Work instructions
Answer these from the guide on debugging delta issues:
1. In the symptoms table, what likely cause is listed for "Array order wrong"?
2. If the server's view for a viewer matches what the client has locally, what does the guide say that means?
3. What is the policy in the Secret record called?

(Document excerpt begins)

Debugging Delta Issues

When state sync goes wrong, systematic debugging is your friend. I've chased enough of these bugs to have a process.

Common Symptoms

Symptom Likely Cause
Client shows stale data Delta not applied, missed delta
Data appears then disappears Privacy policy flapping
Array order wrong @o not being processed
Fields missing Null delta not handled
Duplicate entries ID collision, merge error

Enable Delta Logging

Log deltas on the client to see exactly what's coming in:

connection.onDelta = (delta) => {
  console.log('Delta received:', JSON.stringify(delta, null, 2));
  applyDelta(state, delta);
};

This is always my first step. See the raw deltas, understand what the server thinks it's sending.

Verify Server-Side View

Use the CLI or API to inspect what the server thinks a viewer should see:

# Get current view for a specific viewer
adama document view --space myspace --key mydoc --who "user:alice"

Compare this with what the client has locally. If they match, your delta application is fine and the bug is elsewhere. If they don't match, you've got a merge issue.

Check Privacy Policies

If data isn't visible when expected, verify the privacy policy:

record Secret {
  private principal owner;
  public string debug_owner;  // Temporarily expose for debugging

  policy can_see {
    // Add logging or simplify to isolate issue
    return @who == owner;
  }
}

Inspect Formula Dependencies

If derived values aren't updating, check formula dependencies:

public int a = 1;
public int b = 2;
public formula sum = a + b;

// Is 'sum' in the client's subscribed view?
// Is the formula being invalidated when a or b changes?

(Document excerpt ends)
(Source data begins)

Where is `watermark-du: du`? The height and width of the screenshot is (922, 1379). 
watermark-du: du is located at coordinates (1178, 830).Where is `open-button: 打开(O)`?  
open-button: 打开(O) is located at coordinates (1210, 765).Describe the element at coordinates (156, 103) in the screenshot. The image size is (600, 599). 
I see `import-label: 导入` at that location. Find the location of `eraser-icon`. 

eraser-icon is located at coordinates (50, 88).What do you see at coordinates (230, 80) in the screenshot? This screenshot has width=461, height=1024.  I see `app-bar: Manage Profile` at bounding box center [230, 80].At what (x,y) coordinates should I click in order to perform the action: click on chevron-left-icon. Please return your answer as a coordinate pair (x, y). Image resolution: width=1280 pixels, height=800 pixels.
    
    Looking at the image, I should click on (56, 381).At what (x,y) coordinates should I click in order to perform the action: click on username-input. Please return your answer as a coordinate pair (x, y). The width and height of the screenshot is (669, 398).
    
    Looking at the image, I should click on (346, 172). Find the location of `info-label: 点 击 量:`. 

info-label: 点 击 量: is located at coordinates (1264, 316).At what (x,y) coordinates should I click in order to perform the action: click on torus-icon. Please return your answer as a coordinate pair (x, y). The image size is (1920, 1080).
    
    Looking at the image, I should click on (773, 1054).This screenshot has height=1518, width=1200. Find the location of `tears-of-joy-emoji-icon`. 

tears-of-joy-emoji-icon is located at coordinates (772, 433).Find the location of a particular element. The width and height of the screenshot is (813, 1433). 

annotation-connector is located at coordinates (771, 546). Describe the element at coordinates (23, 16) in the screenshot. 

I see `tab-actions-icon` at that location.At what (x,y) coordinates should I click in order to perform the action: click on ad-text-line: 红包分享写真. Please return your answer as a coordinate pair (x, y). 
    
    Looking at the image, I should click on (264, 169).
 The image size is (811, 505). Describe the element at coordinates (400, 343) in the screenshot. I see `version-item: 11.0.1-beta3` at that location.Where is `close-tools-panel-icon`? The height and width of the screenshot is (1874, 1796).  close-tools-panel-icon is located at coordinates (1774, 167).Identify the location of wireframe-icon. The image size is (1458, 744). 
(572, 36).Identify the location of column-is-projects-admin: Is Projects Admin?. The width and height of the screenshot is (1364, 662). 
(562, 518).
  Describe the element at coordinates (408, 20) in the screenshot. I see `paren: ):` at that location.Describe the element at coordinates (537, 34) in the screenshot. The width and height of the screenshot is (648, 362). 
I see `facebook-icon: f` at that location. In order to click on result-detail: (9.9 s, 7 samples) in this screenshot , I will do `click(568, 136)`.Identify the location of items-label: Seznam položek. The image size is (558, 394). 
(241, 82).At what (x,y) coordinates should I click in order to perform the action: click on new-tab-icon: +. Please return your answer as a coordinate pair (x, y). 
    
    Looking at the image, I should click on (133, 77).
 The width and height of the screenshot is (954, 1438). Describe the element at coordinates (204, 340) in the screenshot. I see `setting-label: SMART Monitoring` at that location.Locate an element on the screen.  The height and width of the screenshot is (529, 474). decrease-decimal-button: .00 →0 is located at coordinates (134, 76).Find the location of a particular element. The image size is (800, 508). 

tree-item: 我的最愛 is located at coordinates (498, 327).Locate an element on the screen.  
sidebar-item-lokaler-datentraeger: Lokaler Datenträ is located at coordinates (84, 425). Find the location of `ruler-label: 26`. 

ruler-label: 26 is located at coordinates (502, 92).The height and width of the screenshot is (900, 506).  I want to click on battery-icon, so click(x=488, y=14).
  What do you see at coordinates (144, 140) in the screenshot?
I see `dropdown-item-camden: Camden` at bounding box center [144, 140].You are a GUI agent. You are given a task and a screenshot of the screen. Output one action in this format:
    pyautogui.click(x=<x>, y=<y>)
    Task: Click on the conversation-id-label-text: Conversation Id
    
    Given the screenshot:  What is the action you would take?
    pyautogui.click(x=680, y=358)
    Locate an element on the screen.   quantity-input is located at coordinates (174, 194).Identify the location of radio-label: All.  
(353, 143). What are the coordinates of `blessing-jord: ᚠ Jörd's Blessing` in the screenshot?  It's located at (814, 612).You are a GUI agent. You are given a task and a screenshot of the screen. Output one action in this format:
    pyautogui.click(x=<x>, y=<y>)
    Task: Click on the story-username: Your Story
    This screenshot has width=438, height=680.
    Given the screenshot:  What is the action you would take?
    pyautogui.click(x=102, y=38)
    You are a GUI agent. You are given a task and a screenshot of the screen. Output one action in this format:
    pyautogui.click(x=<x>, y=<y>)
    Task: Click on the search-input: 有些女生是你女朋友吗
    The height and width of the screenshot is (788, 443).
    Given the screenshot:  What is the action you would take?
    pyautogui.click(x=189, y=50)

(Source data ends)

Task result
1. @o not being processed.
2. The delta application is fine, and the bug is elsewhere.
3. can_see